Security forces on Wednesday claimed to have arrested terrorists of the outlawed Taliban in different raids across the Punjab province days after a suicide bomber killed at least 26, most of them policemen, in Lahore.

Inter-Services Public Relations in a statement said security forces, including Punjab Rangers, the Counter-Terrorism Department and police, conducted operations in Lahore in a span of 24 hours.

The raids led to the arrest of at least 21 suspects, including members of the Taliban , Afghans living without documents and a criminal gang, the statement added.

The powerful blast Monday hit a busy vegetable market on a bustling main road in the southern part of Lahore, blowing out the windows in nearby buildings.

Many of those killed in the attack were police who were clearing shopping stalls that had illegally encroached on to the road.

On Tuesday distraught relatives carried the coffins of two policemen, brothers who were killed in the attack, to a petrol pump which had been turned into a makeshift prayer ground.

Floral wreaths from local police chiefs were placed on the wooden coffins as family members wept.

Police have said their initial investigations show the attack, claimed by the Pakistani Taliban , was carried out by a suicide bomber.

Lahore has been hit by significant militant attacks in Pakistan's more than decade-long war on extremism, but they have been less frequent in recent years.

The last major blast in the city was in March last year, when 75 were killed and hundreds injured in a bomb targeting Christians celebrating Easter Sunday in a park.

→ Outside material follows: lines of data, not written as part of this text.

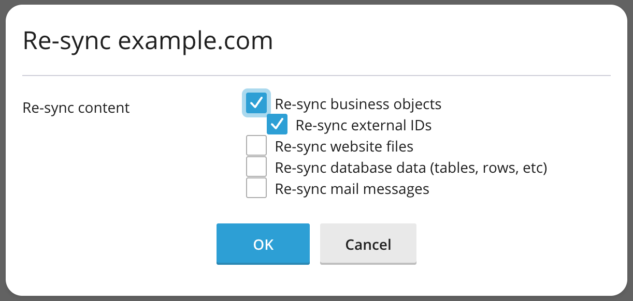Screen dimensions: 633x301
Task: Click the 'Re-sync mail messages' label text
Action: tap(352, 189)
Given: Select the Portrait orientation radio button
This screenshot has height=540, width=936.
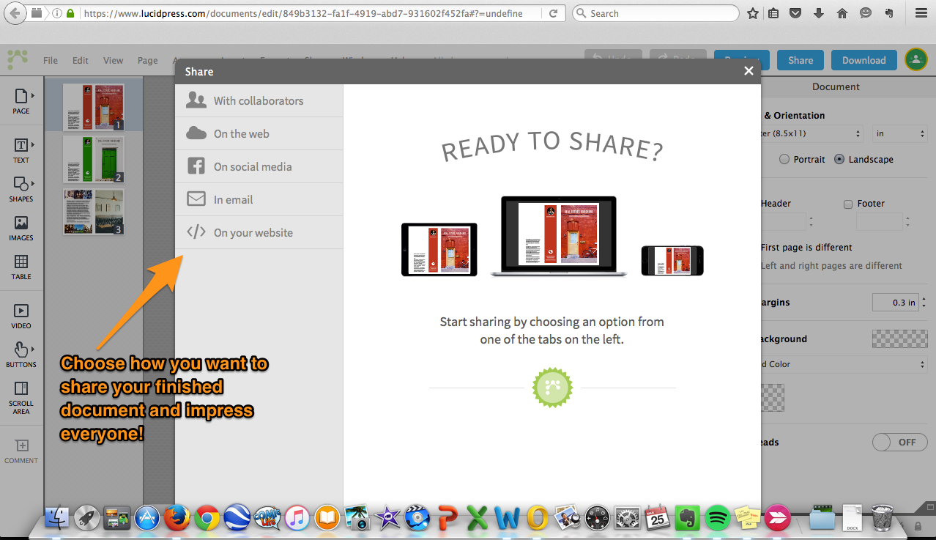Looking at the screenshot, I should click(x=784, y=159).
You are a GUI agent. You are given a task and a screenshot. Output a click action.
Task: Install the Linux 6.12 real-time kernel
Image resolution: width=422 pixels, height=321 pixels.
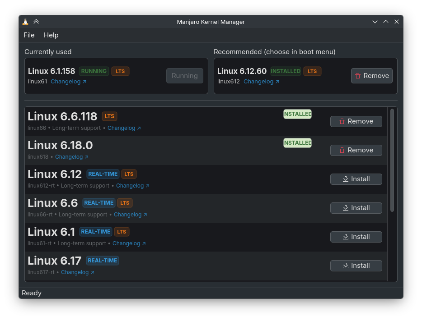coord(356,179)
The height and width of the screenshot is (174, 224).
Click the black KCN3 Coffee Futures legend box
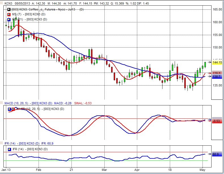[9, 10]
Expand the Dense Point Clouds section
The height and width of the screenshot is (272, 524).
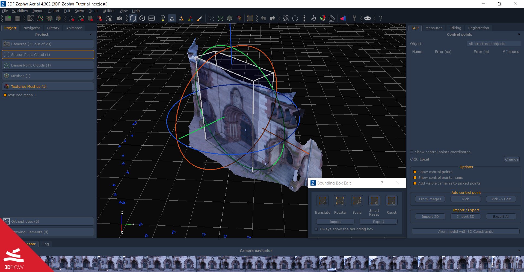[x=48, y=65]
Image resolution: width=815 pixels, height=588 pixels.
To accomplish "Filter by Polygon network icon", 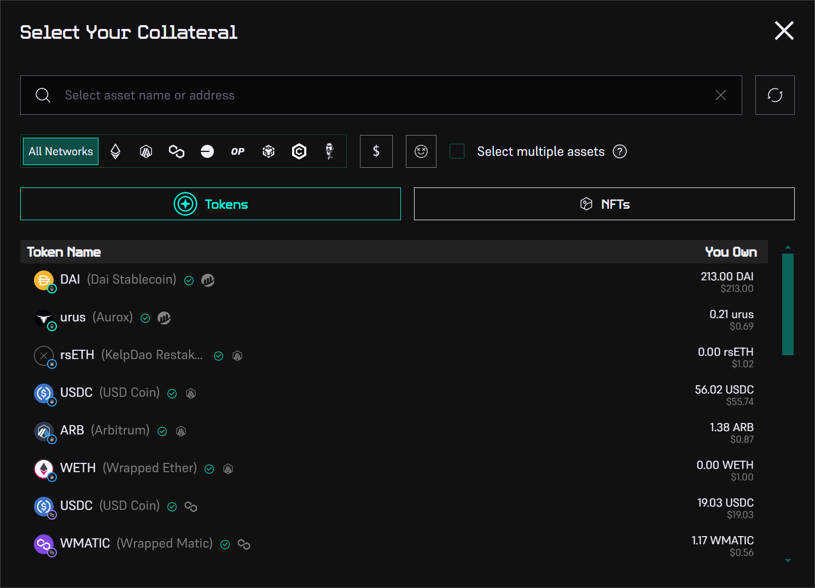I will coord(177,151).
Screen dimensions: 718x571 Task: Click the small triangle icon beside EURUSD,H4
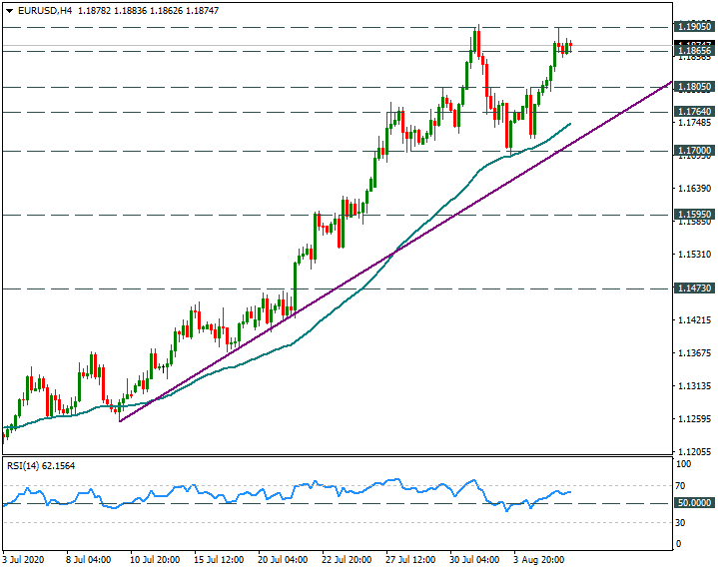(x=9, y=10)
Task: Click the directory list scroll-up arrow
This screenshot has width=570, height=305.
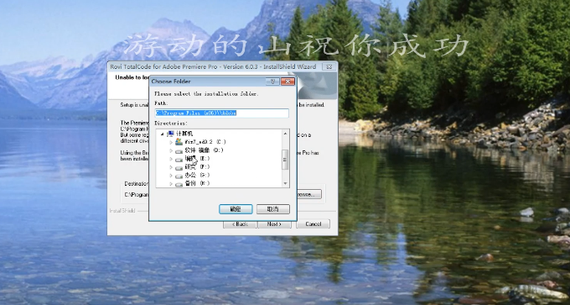Action: coord(285,134)
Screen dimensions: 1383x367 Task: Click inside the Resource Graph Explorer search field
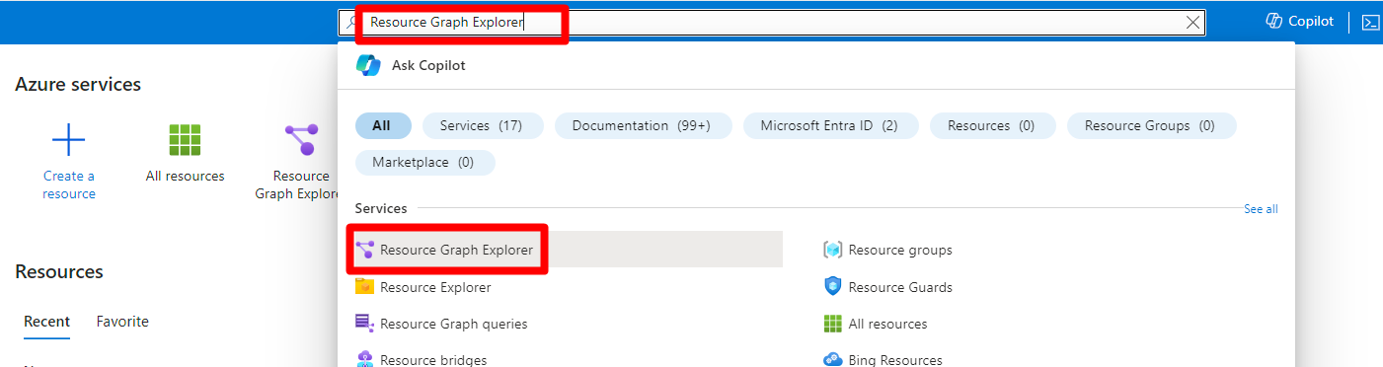point(770,22)
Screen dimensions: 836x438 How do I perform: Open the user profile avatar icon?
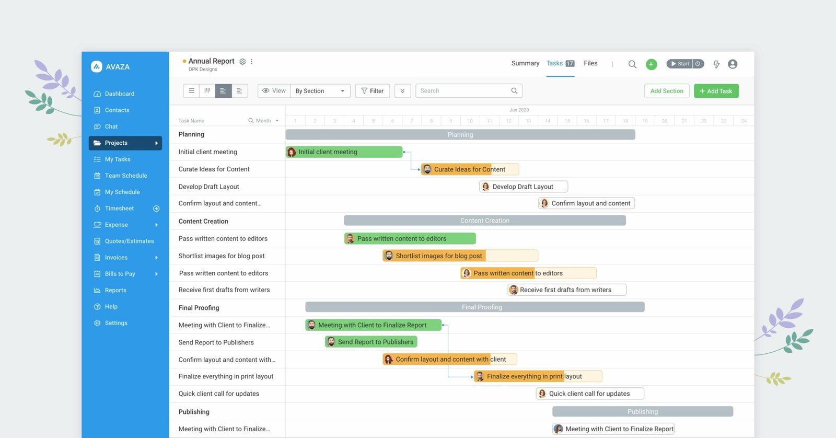point(733,64)
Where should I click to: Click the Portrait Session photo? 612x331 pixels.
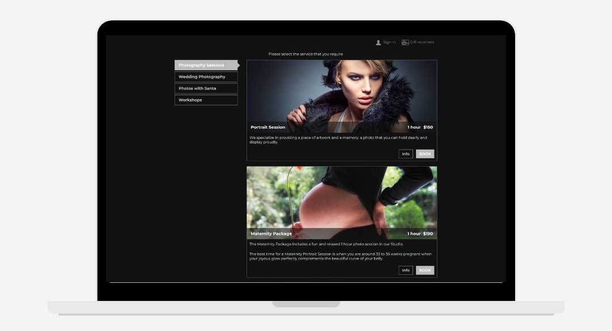click(x=342, y=91)
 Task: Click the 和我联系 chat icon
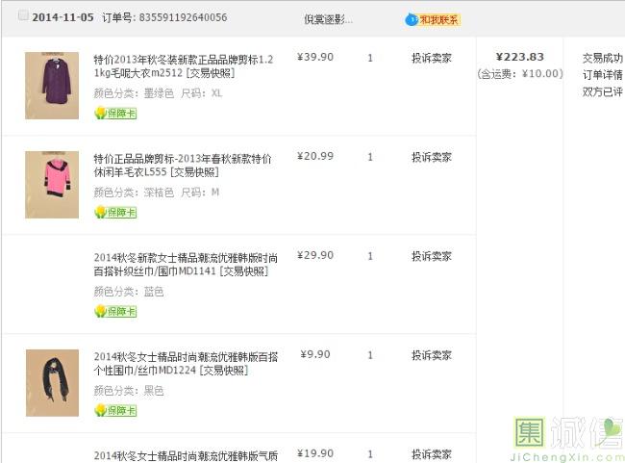(433, 19)
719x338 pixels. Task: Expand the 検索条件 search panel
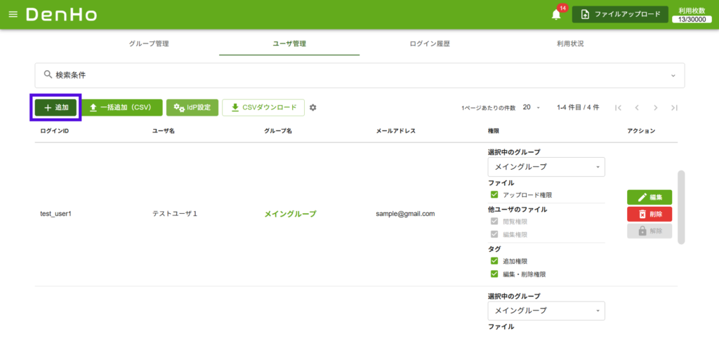[x=360, y=75]
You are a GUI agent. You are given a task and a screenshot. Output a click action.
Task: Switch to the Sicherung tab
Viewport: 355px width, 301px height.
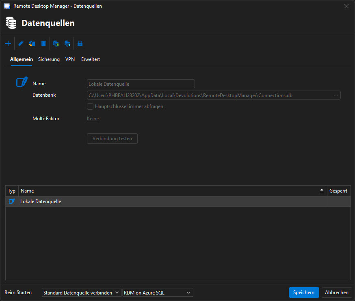(49, 59)
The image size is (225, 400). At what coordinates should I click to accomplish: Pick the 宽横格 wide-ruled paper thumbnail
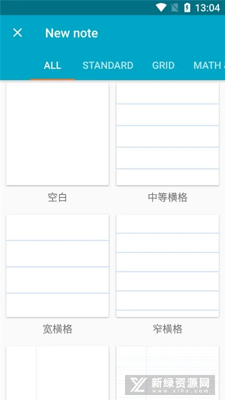click(x=58, y=266)
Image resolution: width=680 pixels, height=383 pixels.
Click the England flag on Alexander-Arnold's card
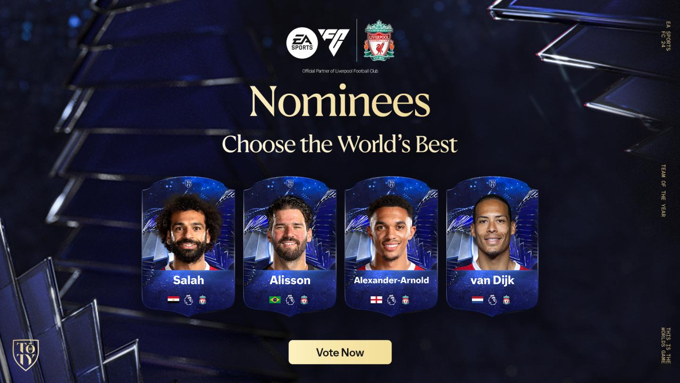(376, 300)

But the country was also hit by a wave of attacks in February this year, including a bomb that killed 14 people in Lahore.

In April a further seven were killed in an attack in the city targeting a team that was carrying out the country's long overdue census.

After years of spiralling insecurity, the powerful Army launched a crackdown on militancy in the wake of a brutal attack on a school in late 2014.

More than 150 people, most of them children, died in the Taliban-led assault in the northwestern city of Peshawar - the country's deadliest ever single attack.

It shook a country already grimly accustomed to atrocities and prompted the military to step up operations in the tribal areas, where militants had previously operated with impunity.

The country has seen a dramatic improvement in security since, though groups such as the Pakistani Taliban retain the ability to carry out massive attacks.